The first time, that image went straight to the part of the memory that is solely reserved for fantasies I can draw on later. This time, there’s no fantasy involved.
I’m getting wrapped up in strong arms and taken down to the softest comforter, and it’s all real. This man who looks like a god, who encases his sweet, tender, bruised heart in a wall of muscle, stone, and the willpower to keep on clawing out survival even when he’s long past that point…he chose me. He’s turned on by me. He wants me.
It’s not easy to grasp, but the evidence is very obvious, especially because the tackling to the bed thing just involved him parting my legs and wedging his thick thigh between mine to spread them open. They’re spreading. My god, are they ever. I’m so eager to make room for his massive form. I’m painfully ready, wild for it. We’ve talked about so many different types of magic, but not dick magic. If it’s real, I want it. I’m pretty sure this man’s cock will put the wonder in wonderful and the holy fuck, oh my god, in orgasm.
His hand travels up my thigh and parts my legs further. He’s still wearing his pants and keeping the hard ridge of his cock away from my center, but as he shifts and positions himself right in front of my very naked center, I can see the bulge there when I look down.
Holy shit, talk about testing the limits of the fabric.

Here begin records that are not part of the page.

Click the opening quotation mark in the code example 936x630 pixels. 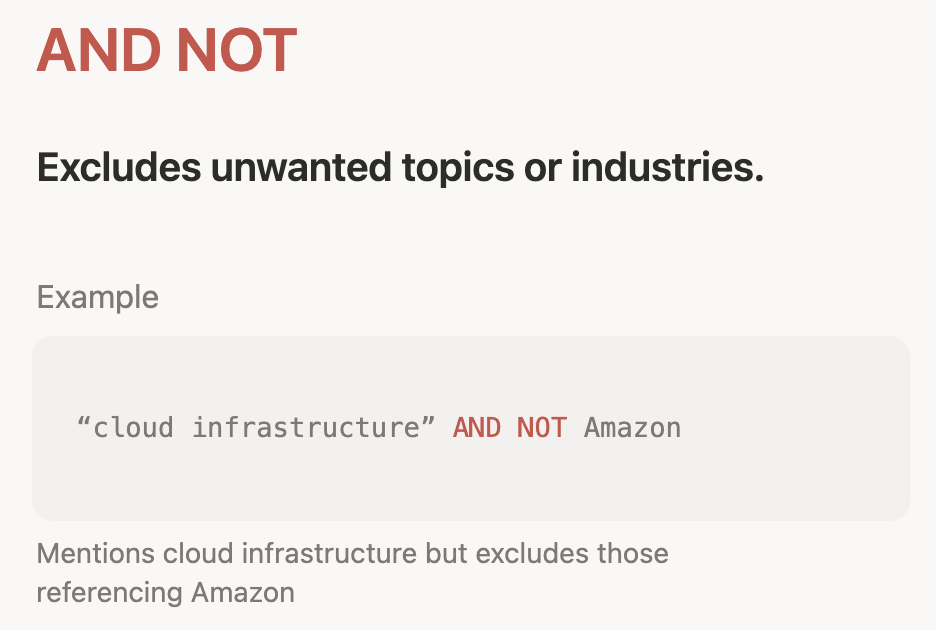(84, 428)
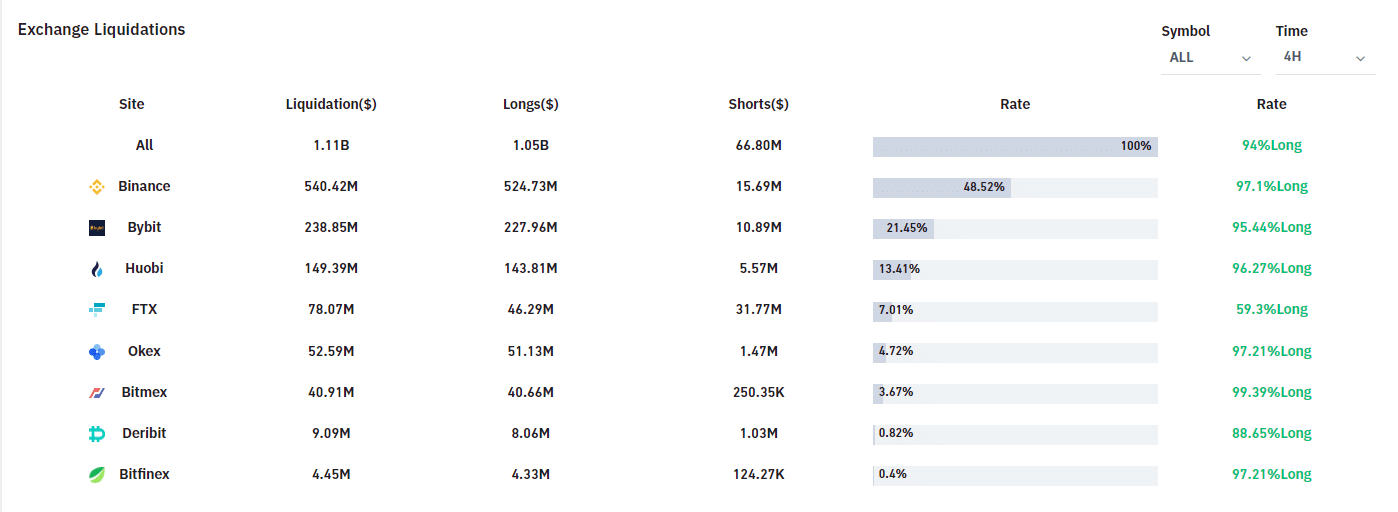The width and height of the screenshot is (1398, 512).
Task: Open the Time dropdown showing 4H
Action: coord(1324,58)
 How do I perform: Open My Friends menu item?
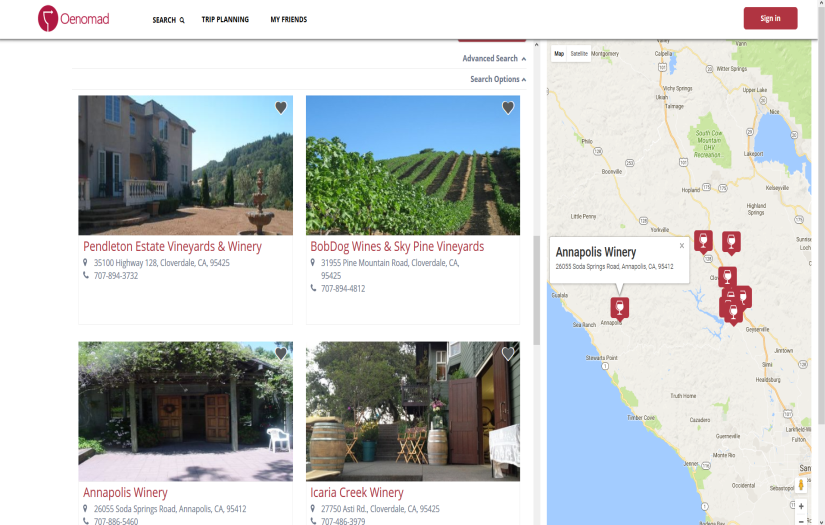pyautogui.click(x=289, y=20)
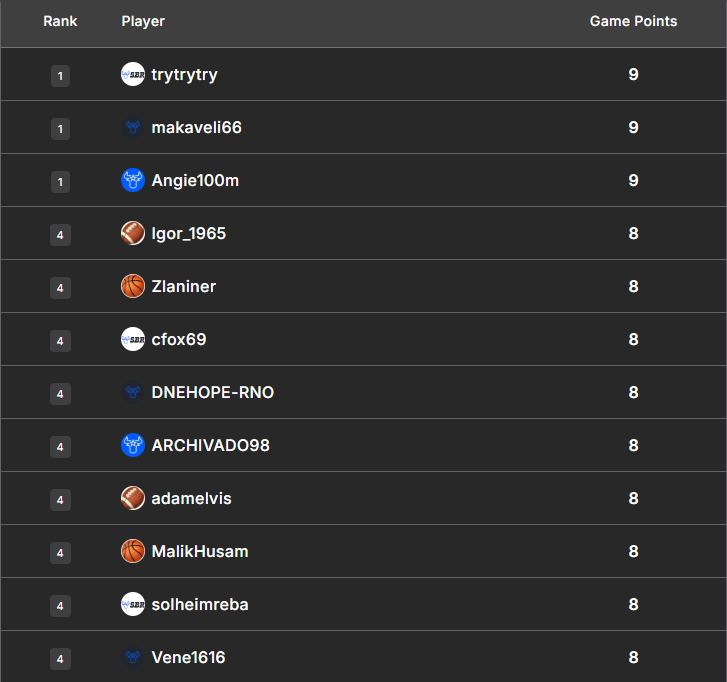This screenshot has height=682, width=727.
Task: Click ARCHIVADO98's blue bull avatar
Action: [133, 446]
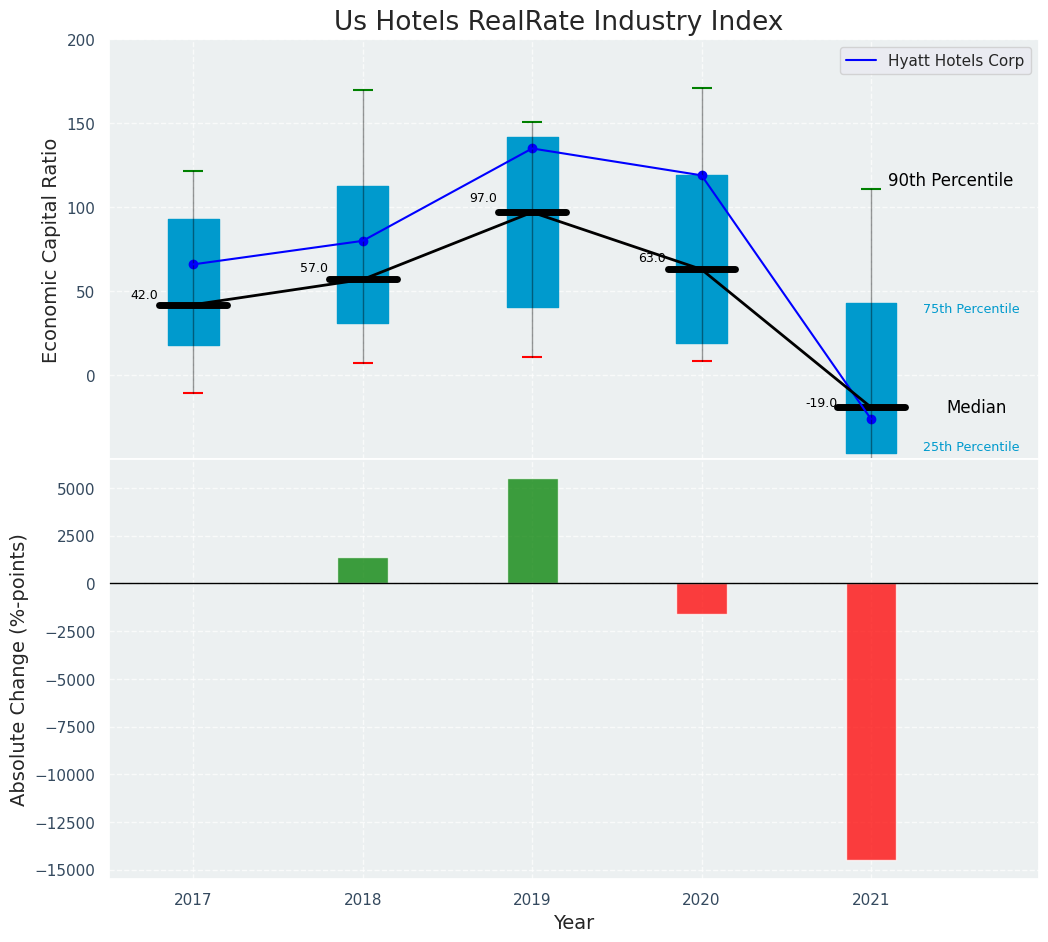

“You have a perfect pussy, Ephemeral. So beautiful.”
“I—I…” Words aren’t my strong suit right now. Not when his face is so close that I can feel his hot breath on the inside of my thighs.

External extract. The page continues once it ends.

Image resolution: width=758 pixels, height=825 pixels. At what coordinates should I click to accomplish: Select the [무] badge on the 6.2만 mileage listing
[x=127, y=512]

“I’m going to taste you. You’re so hot already, so wet for me. So perfectly pink.”
“That’s just dirty talk now,” I pant, spiraling out of control.

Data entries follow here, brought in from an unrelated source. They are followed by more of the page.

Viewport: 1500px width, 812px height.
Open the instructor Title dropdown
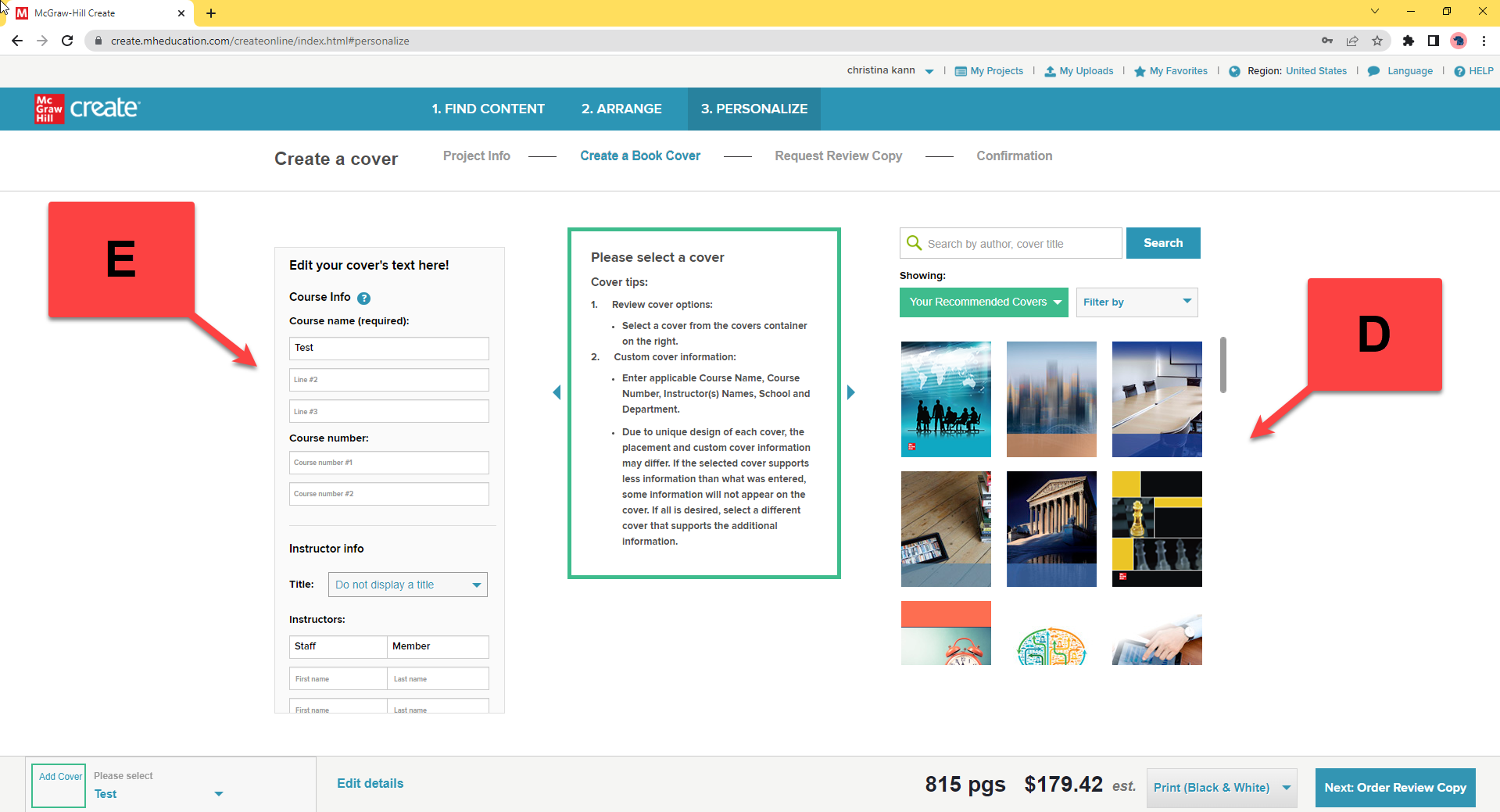407,585
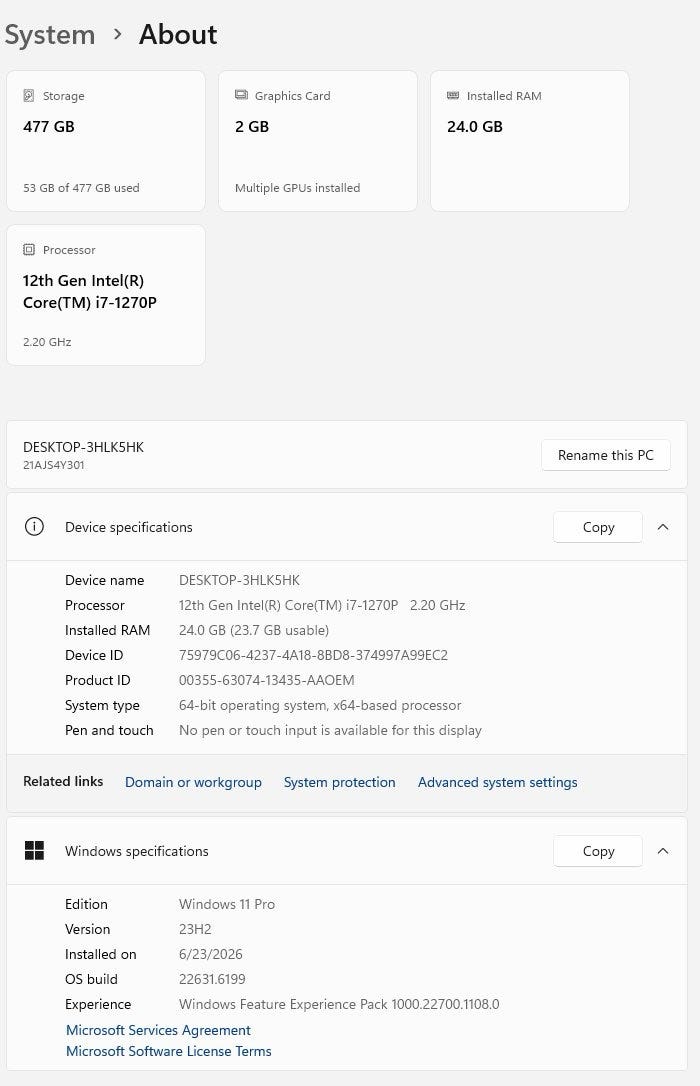Copy the Windows specifications
Image resolution: width=700 pixels, height=1086 pixels.
click(598, 851)
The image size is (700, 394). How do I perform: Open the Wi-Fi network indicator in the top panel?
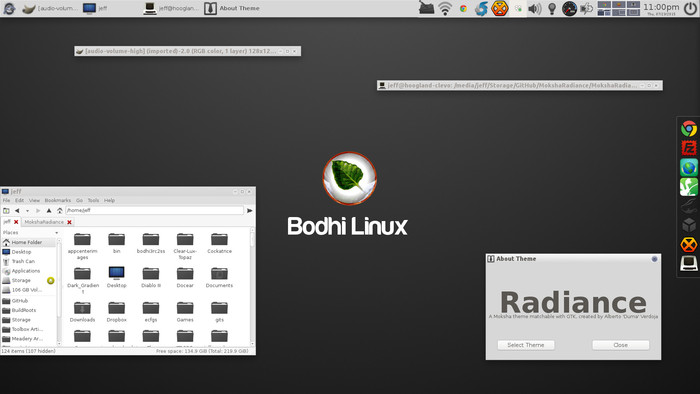point(445,8)
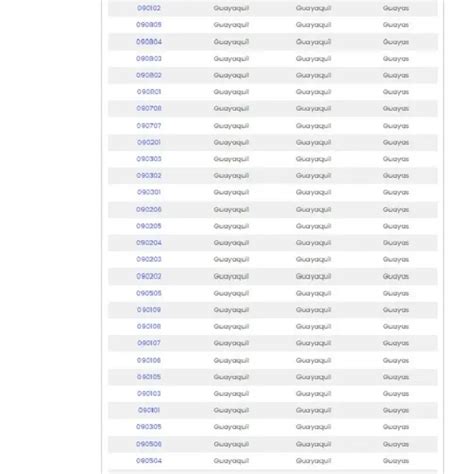The width and height of the screenshot is (474, 474).
Task: Open the 090201 postal code
Action: coord(149,142)
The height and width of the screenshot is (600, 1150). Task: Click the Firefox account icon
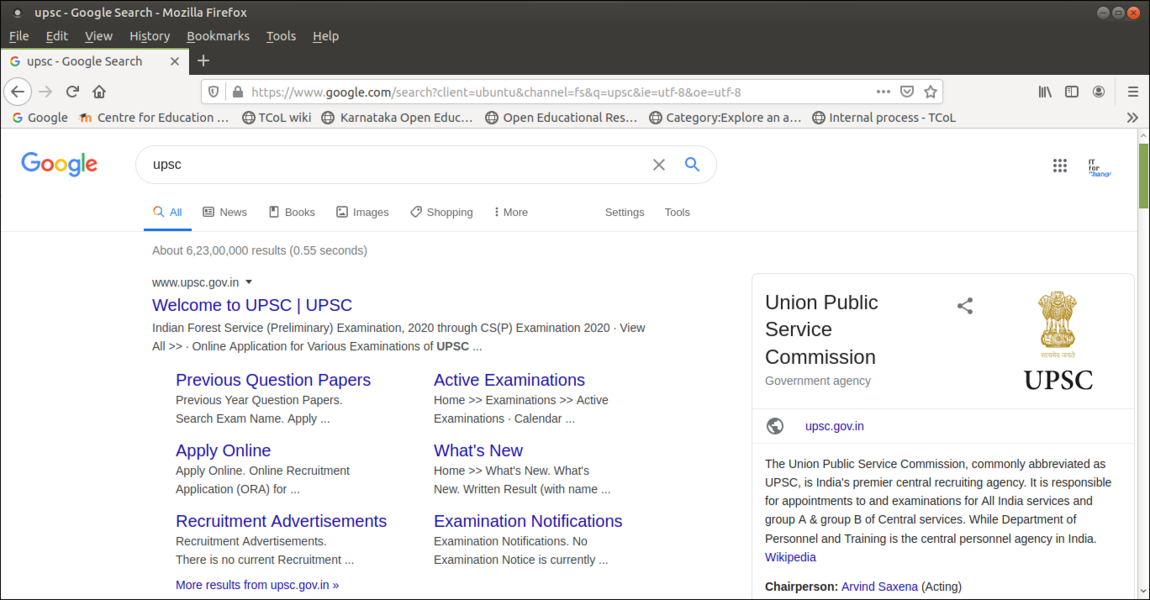[x=1098, y=90]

“Yes. Do you like your nipples being touched?”
“I…guess so.”
“Can you do that for me?”
That rough but gentle question makes me so freaking hot that it’s all I can do not to arch off the bed already. I run my fingers along my breasts until they hit my nipples. I roll over them slowly, pinching lightly and enjoying the shivery sensation that hits me right between the legs. When I touch myself or use a vibrator, I don’t exactly go for the nipples first, so it’s new.
“Spread your legs wider for me, Ephemeral.”
“Are you going to issue orders the whole time?”
“Do you like it?” he rasps.
“I’m more of a doer than a good girl. You have my permission to pleasure me as you see fit.”
His eyes spark, and holy shit, hallelujah, I think I’ve properly awoken the beast.
And despite what I said, I open my legs a little wider until it almost hurts. I keep my eyes wide open and watch as he kisses my mound. He runs his finger through my wet folds, starting at the top and heading lower until he dances around my entrance. My hips roll up as my eyes roll back into my head. I raise my arms and press them against the headboard, which is something upholstered. I’m already getting the sense that I’m going to have to brace myself.
He finds a spot that’s not my entrance and isn’t anywhere near more taboo spots, and then he gives me the slightest amount of pressure. I didn’t know that was even a thing. But the strange sensation makes my hips buck up. With his other hand pinning me down to the bed, they promptly flatten, and that’s when he gives me the first taste of heaven.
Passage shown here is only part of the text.